Consigne
Indiquez, s'il vous plaît, le nombre de lignes de la liste ci-dessous qui contiennent la chaîne « blue ». Donnez uniquement ce nombre.

Données affichées

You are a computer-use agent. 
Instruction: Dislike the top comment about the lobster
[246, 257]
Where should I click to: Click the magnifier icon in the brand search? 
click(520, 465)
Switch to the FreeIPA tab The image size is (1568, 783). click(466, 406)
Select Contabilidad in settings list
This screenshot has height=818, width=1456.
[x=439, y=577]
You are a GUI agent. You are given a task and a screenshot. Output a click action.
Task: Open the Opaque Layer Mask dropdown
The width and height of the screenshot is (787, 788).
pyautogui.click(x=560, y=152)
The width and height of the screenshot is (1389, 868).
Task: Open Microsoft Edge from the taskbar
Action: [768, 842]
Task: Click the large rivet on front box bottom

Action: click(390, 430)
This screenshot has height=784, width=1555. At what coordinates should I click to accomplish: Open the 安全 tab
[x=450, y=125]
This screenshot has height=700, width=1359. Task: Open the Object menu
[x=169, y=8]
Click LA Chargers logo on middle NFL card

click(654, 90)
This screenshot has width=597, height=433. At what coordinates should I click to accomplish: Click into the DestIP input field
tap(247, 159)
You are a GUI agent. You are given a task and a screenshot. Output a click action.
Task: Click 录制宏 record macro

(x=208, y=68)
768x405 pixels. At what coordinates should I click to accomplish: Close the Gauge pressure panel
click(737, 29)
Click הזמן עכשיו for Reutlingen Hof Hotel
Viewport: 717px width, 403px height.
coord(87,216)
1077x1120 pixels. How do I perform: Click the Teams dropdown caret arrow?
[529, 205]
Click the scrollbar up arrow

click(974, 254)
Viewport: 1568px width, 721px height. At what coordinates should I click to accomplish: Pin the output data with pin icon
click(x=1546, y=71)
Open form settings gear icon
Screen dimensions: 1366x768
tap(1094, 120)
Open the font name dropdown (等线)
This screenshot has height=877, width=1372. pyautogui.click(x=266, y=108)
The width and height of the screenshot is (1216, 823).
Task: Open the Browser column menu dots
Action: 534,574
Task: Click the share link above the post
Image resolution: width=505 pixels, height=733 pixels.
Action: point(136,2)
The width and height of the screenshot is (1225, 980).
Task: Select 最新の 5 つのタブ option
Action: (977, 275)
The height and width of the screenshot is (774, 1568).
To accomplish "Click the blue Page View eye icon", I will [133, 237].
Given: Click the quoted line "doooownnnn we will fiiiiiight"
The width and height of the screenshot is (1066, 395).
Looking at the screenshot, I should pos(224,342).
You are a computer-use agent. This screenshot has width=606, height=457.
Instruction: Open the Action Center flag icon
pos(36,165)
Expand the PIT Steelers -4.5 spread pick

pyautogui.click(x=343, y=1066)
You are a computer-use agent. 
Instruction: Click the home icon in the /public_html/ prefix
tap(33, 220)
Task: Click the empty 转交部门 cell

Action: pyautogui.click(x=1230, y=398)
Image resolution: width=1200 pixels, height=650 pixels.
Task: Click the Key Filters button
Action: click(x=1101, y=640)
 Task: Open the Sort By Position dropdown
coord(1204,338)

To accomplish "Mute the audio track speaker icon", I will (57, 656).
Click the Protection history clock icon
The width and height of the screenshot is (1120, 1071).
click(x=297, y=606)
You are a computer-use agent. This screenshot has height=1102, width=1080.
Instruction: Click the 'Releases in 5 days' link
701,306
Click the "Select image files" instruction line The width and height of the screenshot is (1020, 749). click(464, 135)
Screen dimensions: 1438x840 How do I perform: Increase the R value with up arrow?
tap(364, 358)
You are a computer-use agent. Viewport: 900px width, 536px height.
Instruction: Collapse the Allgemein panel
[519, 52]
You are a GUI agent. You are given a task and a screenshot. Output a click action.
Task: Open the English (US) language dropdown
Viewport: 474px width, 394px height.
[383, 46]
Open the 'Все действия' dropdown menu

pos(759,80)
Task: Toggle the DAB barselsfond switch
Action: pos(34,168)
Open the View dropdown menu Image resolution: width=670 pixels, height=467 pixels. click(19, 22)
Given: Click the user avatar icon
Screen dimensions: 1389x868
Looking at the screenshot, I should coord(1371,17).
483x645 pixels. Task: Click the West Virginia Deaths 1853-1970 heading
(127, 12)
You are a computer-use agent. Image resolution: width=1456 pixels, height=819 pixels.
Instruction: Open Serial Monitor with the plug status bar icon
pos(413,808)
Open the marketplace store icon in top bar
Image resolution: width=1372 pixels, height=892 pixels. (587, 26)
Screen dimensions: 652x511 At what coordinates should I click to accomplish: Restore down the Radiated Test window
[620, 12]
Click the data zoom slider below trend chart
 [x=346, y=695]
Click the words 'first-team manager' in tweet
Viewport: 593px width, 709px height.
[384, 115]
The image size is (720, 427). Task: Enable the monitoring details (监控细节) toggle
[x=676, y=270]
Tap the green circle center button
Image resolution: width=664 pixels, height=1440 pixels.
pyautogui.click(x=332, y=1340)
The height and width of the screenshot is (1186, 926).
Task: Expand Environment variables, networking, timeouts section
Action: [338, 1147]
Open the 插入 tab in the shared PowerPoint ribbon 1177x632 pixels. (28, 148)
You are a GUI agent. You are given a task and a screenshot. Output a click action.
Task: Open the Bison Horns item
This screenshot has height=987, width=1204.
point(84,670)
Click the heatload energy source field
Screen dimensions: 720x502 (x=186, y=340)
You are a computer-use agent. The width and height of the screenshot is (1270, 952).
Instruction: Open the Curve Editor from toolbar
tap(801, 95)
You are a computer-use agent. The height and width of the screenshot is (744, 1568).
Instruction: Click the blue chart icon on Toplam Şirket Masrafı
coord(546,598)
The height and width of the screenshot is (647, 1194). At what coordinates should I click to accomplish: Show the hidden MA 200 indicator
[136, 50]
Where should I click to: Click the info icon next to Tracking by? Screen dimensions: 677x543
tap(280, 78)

Corrigé
2